Hellenic Capital Market Commission Επιτροπή Κεφαλαιαγοράς

Agency overview
- Formed: 1927
- Type: Financial regulatory body
- Jurisdiction: Greece
- Headquarters: Athens, Greece
- Agency executive: Charalampos Gotsis, (Chairman);
- Website: http://www.hcmc.gr/

= Hellenic Capital Market Commission =

The Hellenic Capital Market Commission (HCMC; Επιτροπή Κεφαλαιαγοράς), established as a legal entity by Greek Law in 1991 and organized by the Greek Law 2324 of 1995, aims to "ensure the protection and the orderly and efficient operation of the capital market, which is crucial for the growth of the national economy" of Greece. According to Thomson Reuters HCMC is the competent authority for supervising securities laws in Greece, including tender offers.

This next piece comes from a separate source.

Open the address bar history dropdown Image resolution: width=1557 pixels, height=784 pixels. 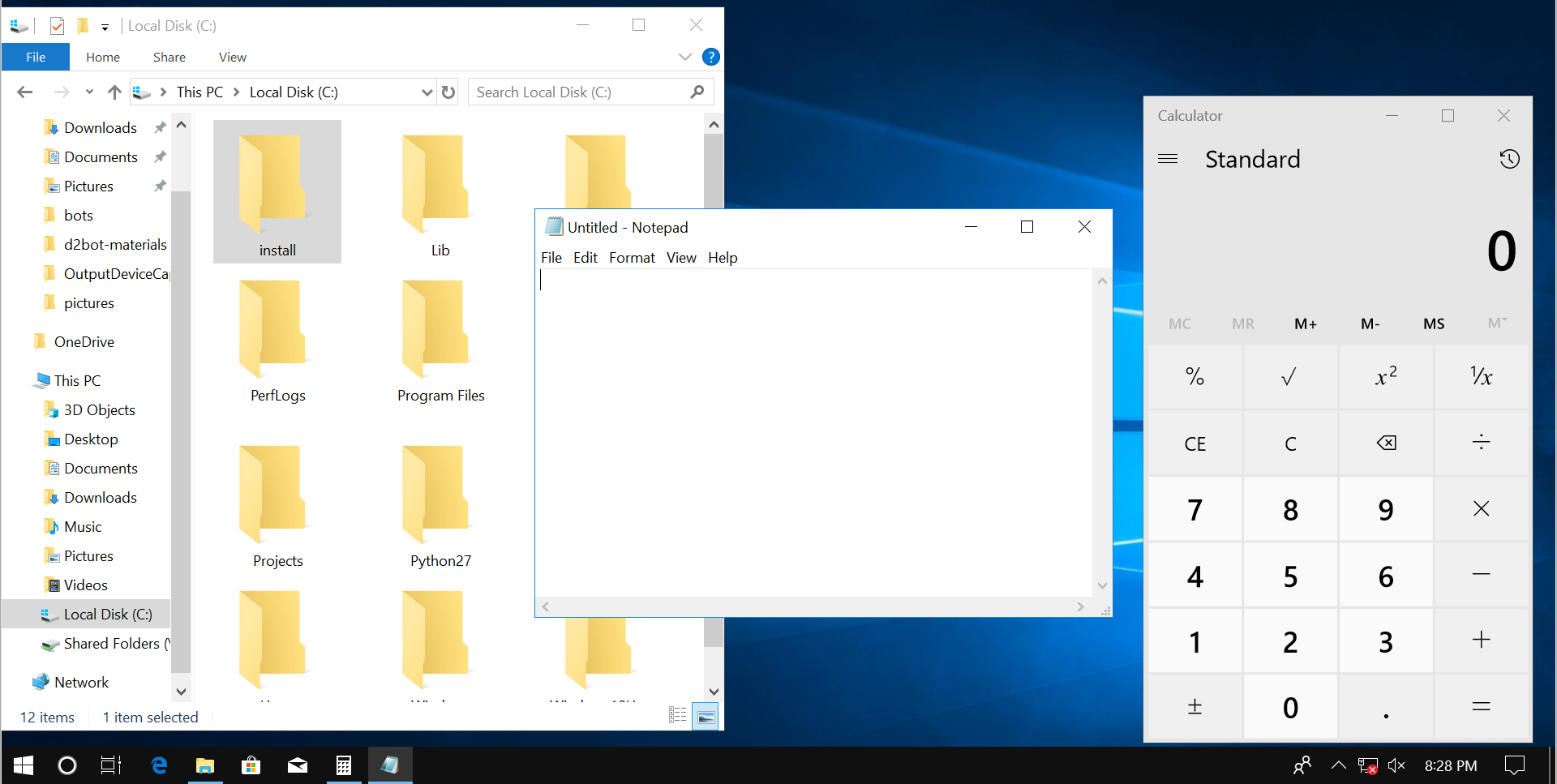click(x=427, y=92)
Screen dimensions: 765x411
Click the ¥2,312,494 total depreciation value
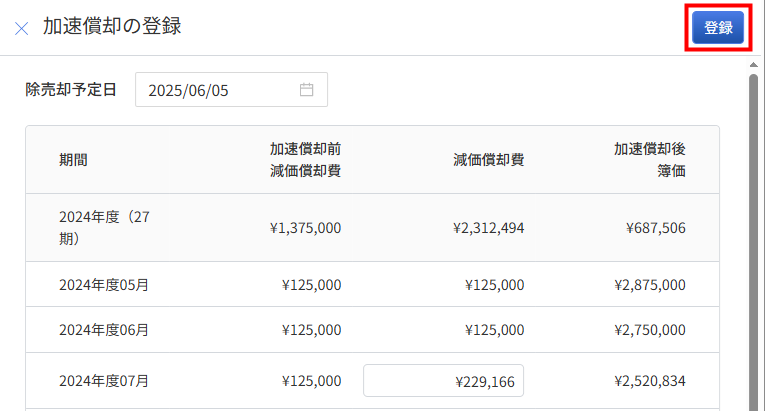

Whereas it is governed under a national framework of accountability, the HCMC increasingly implements policies set at the European Union level. It is a voting member of the Board of Supervisors of the European Securities and Markets Authority (ESMA). It is also a member of the European Systemic Risk Board (ESRB).

==History==

Article 12 of Mandatory Law 148/1967 established the Hellenic Capital Market Commission as a body within the Ministry of Economic Coordination. Article 76 of Law 1969/91 created the Hellenic Capital Market Commission as an independent legal entity governed by public law and supervised by the Minister of National Economy. The same legislation designated the new HCMC as "universal successor" of the ministerial commission that had been established in 1967. The HCMC was reorganized by Law 2324/1995.

==Mandate==
The commission is responsible for monitoring compliance with the provisions of capital market law, and is funded by fees paid by the supervised entities. These include Investment Firms, Mutual Fund Management Firms, Portfolio Investment Companies, Real Estate Investment Companies and Financial Intermediation Firms. The HCMC also oversees companies listed on the Athens Stock Exchange, ensuring compliance with capital market legislation.
Because of problems caused by the financial crisis that blew up in mid 2010, the commission banned short selling of shares listed in the Athens Exchange effective 28 April 2010, to remain in force until 28 June 2010.

==Legal framework==
Until 2000, there were no laws covering corporate governance in Greece.
The HCMC set up the Committee on Corporate Governance in April 1999, which issued the Mertzanis Report in October 1999, entitled Principles on Corporate Governance in Greece: Recommendations for its Competitive Transformation.
This functioned as a voluntary code.
In November 2000 the HCMC issued the mandatory Code of Conduct for Companies Listed on the Athens Stock Exchange, which requires listed entities to establish an internal audit unit to monitor the company's audit process, reporting to the board of directors.
Law No. 3016 of 2002 regulating corporate governance went into force on 20 June 2003, and allows the HCMC to impose sanctions for non-compliance, but the law has been criticized for lacking detail.

The chairman of the commission from 1996 to 2004 was Stavros Thomadakis, who went on to become first chairman of the Public Interest Oversight Board in March 2005.
As of June 2011 the chairman was Anastassios Gabrielides.